* **Requirement**
Set down each entry as it stands. Skip the pictures.

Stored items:
········
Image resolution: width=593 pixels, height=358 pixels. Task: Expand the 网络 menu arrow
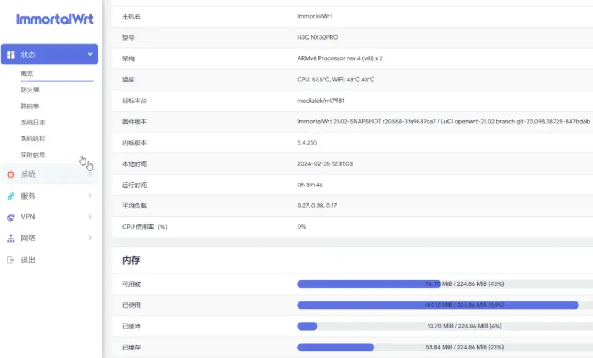click(x=90, y=238)
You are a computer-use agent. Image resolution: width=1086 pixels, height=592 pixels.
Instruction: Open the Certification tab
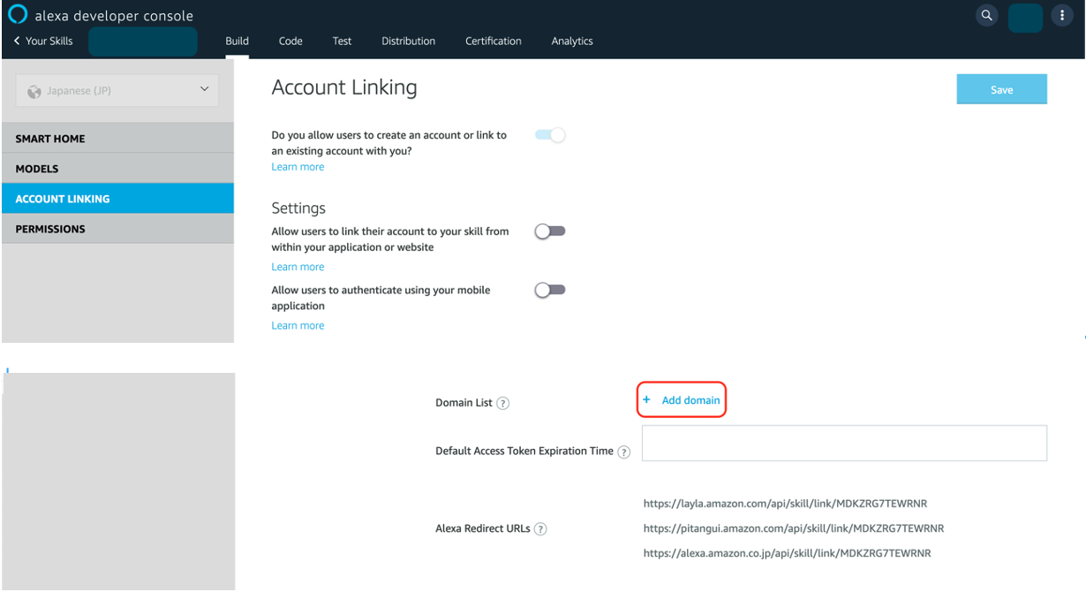point(493,41)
········
* **Solution**
Image resolution: width=593 pixels, height=358 pixels. Task: Expand the 网络 menu arrow
click(x=90, y=238)
You are a computer-use agent. Image resolution: width=1086 pixels, height=592 pixels.
Instruction: Open the Certification tab
point(493,41)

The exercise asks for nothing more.